-- BEGIN Listing --

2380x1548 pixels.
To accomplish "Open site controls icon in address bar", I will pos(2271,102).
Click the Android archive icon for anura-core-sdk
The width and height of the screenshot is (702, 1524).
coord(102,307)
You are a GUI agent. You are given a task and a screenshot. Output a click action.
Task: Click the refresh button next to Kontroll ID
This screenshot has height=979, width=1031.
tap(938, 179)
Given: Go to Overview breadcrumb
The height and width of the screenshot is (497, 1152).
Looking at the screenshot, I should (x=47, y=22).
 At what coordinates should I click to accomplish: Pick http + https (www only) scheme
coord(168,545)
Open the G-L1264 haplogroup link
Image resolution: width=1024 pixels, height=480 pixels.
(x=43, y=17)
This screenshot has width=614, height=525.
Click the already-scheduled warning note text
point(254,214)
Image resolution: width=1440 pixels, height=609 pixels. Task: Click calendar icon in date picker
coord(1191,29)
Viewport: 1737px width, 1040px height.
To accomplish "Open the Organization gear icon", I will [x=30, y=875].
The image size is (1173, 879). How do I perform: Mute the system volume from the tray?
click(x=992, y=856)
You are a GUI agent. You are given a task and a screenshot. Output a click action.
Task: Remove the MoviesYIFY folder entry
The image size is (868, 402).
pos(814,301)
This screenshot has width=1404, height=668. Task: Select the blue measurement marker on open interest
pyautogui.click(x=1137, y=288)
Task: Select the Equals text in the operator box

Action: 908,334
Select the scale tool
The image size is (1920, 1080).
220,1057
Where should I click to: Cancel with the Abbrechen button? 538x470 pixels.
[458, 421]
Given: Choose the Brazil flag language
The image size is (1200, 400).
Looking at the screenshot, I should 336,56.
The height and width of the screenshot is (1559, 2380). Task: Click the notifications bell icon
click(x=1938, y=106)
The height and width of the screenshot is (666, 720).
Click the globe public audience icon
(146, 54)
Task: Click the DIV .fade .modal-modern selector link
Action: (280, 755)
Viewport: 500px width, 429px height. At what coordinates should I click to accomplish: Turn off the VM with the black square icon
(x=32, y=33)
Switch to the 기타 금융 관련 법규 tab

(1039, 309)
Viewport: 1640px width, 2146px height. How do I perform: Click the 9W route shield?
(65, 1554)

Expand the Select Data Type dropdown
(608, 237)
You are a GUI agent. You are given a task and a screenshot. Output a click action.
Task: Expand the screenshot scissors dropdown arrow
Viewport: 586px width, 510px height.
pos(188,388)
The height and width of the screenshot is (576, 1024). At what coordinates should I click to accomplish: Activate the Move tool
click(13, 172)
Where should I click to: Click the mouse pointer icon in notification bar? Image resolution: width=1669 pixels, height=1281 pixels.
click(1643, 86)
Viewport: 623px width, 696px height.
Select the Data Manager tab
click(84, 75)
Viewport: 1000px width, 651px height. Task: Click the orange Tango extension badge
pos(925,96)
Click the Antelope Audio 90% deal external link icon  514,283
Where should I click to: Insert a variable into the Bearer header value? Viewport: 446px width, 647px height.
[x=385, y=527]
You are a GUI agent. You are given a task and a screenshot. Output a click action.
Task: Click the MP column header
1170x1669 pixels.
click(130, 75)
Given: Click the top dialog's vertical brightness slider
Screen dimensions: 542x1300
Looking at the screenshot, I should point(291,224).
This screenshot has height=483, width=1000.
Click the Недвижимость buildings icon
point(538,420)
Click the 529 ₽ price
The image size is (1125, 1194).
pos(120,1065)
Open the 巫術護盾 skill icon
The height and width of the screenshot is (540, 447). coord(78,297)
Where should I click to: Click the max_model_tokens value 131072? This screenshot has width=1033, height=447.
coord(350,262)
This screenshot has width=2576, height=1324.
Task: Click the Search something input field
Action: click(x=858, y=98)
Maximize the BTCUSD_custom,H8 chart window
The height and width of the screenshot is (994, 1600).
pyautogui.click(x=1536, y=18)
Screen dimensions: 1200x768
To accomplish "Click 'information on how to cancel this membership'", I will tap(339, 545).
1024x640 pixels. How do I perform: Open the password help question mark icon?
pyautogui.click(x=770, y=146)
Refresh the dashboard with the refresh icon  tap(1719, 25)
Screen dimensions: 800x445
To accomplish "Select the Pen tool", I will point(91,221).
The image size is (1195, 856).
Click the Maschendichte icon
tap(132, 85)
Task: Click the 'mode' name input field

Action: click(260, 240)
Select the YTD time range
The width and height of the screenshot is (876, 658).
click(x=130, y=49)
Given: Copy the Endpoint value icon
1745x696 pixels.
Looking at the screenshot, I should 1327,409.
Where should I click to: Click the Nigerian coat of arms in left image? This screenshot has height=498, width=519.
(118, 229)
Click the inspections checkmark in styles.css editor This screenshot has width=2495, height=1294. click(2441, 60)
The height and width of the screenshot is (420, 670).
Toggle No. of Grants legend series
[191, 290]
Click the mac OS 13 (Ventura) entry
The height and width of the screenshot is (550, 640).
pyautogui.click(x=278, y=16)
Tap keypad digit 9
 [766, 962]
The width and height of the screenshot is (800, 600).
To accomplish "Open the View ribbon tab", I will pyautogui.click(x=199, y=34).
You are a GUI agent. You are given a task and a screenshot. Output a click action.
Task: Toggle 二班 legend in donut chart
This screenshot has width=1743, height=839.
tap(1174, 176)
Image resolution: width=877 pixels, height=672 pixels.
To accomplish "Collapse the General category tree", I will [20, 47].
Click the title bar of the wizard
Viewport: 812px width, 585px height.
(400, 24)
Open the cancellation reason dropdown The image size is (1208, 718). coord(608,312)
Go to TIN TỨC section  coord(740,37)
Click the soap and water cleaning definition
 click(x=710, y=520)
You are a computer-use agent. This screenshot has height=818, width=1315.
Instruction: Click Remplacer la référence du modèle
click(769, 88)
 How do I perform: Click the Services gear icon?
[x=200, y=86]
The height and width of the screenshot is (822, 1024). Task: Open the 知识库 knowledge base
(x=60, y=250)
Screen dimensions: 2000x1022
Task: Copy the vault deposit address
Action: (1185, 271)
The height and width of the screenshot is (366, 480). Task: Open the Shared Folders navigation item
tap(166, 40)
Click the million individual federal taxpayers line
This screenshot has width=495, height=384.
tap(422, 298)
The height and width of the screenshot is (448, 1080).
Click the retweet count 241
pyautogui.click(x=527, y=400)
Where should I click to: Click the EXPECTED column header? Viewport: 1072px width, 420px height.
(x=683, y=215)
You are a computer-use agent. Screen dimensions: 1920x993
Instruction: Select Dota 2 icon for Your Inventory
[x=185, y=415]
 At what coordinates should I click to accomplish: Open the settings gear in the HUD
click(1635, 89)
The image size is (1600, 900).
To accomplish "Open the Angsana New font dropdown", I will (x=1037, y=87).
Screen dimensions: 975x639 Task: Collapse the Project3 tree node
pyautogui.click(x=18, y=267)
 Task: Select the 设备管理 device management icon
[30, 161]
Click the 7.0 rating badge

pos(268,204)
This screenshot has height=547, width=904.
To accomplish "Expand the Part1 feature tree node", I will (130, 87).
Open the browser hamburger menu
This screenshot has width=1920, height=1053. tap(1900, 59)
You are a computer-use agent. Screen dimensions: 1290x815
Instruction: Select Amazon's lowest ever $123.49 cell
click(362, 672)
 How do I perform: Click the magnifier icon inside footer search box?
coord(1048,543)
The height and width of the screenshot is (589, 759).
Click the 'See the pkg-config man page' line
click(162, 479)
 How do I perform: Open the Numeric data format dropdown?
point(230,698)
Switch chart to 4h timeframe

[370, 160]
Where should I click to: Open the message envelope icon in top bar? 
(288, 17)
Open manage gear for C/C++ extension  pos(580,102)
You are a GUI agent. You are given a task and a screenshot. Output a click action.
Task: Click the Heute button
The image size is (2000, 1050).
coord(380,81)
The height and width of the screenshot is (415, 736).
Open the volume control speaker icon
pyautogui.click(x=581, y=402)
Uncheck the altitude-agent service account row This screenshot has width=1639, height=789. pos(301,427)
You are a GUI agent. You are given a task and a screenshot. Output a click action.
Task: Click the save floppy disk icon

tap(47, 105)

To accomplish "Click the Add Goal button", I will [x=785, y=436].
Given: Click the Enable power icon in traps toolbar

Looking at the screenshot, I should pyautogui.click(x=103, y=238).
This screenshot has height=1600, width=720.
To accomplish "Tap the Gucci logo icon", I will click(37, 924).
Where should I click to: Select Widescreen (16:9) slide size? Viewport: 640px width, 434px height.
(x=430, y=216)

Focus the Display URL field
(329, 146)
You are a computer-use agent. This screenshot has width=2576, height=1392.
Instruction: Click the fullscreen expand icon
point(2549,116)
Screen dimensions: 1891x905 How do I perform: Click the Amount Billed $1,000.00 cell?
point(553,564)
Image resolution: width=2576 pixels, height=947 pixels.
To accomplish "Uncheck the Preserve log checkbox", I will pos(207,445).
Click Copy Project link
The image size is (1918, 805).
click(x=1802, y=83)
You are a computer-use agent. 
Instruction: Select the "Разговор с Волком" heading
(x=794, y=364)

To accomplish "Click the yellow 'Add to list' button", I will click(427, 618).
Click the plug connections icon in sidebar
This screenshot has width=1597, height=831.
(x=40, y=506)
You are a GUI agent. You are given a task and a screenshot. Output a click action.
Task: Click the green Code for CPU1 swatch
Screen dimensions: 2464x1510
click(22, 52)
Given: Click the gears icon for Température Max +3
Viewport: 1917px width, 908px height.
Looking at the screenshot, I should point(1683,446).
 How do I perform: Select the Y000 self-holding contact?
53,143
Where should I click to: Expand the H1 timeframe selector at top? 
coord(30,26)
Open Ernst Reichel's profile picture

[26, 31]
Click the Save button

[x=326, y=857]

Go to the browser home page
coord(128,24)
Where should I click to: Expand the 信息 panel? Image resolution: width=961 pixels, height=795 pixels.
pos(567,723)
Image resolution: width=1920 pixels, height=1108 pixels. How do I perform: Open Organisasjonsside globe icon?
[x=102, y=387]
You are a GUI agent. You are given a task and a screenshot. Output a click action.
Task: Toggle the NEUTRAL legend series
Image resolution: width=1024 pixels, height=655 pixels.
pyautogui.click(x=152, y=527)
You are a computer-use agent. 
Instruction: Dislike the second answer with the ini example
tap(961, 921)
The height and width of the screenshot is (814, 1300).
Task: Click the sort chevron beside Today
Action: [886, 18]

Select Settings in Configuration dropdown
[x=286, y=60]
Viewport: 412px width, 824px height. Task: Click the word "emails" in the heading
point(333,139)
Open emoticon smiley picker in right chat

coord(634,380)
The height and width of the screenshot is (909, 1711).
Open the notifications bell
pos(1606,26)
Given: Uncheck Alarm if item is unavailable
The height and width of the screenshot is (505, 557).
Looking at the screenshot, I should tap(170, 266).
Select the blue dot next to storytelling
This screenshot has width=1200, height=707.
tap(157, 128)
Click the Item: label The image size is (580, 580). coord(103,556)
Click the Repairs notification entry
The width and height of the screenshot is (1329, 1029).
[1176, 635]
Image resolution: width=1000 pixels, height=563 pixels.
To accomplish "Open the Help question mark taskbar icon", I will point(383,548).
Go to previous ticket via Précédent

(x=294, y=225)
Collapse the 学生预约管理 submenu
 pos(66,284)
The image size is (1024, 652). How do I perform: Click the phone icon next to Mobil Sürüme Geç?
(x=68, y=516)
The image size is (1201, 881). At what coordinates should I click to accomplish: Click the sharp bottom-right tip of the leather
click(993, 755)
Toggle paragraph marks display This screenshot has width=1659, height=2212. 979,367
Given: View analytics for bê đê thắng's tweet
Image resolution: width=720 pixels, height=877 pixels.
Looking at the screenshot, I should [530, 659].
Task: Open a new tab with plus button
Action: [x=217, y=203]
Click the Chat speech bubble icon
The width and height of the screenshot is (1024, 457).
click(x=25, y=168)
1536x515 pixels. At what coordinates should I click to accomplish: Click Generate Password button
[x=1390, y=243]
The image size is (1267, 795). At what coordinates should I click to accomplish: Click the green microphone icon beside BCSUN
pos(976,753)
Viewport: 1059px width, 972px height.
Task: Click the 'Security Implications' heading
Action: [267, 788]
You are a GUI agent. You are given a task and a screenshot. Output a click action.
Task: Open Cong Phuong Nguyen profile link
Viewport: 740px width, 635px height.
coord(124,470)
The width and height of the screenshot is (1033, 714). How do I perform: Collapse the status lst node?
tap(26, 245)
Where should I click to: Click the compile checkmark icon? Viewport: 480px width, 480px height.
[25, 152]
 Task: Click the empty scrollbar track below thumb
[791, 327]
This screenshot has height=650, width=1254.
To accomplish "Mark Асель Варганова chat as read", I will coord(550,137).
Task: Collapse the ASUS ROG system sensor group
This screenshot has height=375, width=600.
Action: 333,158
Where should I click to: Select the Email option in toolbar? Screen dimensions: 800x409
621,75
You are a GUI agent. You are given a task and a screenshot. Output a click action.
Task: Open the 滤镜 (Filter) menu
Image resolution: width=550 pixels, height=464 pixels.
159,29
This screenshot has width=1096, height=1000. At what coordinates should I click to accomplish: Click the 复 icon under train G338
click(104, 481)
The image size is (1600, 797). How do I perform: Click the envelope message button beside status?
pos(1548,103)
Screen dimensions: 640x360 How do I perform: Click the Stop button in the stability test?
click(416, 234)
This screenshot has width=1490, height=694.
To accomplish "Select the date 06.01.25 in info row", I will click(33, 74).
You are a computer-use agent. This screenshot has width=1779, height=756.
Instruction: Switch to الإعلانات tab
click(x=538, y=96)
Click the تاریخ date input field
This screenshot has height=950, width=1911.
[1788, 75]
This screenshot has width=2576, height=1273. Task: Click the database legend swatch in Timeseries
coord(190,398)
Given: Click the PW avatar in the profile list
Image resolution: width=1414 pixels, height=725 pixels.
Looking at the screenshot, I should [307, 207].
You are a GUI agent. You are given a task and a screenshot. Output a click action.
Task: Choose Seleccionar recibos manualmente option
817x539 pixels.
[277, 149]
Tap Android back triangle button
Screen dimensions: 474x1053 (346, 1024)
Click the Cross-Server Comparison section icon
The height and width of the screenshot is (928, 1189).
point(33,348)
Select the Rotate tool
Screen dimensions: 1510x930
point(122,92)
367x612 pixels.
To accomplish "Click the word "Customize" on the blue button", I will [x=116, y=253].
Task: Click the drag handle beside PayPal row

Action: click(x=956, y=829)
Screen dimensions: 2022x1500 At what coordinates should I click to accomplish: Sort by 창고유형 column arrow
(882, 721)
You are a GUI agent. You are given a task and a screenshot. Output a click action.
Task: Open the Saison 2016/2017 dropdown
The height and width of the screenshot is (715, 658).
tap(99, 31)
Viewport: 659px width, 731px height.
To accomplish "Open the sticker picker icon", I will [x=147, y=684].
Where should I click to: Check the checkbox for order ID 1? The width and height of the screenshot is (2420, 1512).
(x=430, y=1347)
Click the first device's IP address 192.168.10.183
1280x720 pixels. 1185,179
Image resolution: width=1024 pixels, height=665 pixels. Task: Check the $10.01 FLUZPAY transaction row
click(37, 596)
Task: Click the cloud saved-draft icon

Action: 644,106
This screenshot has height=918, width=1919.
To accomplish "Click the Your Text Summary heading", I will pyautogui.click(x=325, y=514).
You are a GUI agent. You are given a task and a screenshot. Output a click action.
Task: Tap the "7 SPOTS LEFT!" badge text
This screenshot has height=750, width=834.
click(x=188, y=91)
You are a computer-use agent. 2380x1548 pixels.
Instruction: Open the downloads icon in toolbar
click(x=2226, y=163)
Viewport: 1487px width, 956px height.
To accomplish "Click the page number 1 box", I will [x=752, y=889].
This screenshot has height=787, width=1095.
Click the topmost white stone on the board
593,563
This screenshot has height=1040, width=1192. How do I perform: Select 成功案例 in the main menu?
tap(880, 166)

-- END Listing --

Can you copy out the material word for word, from its first line through the line holding "coord(102,307)", with both ends included?

2380x1548 pixels.
To accomplish "Open site controls icon in address bar", I will pos(2271,102).
Click the Android archive icon for anura-core-sdk
The width and height of the screenshot is (702, 1524).
coord(102,307)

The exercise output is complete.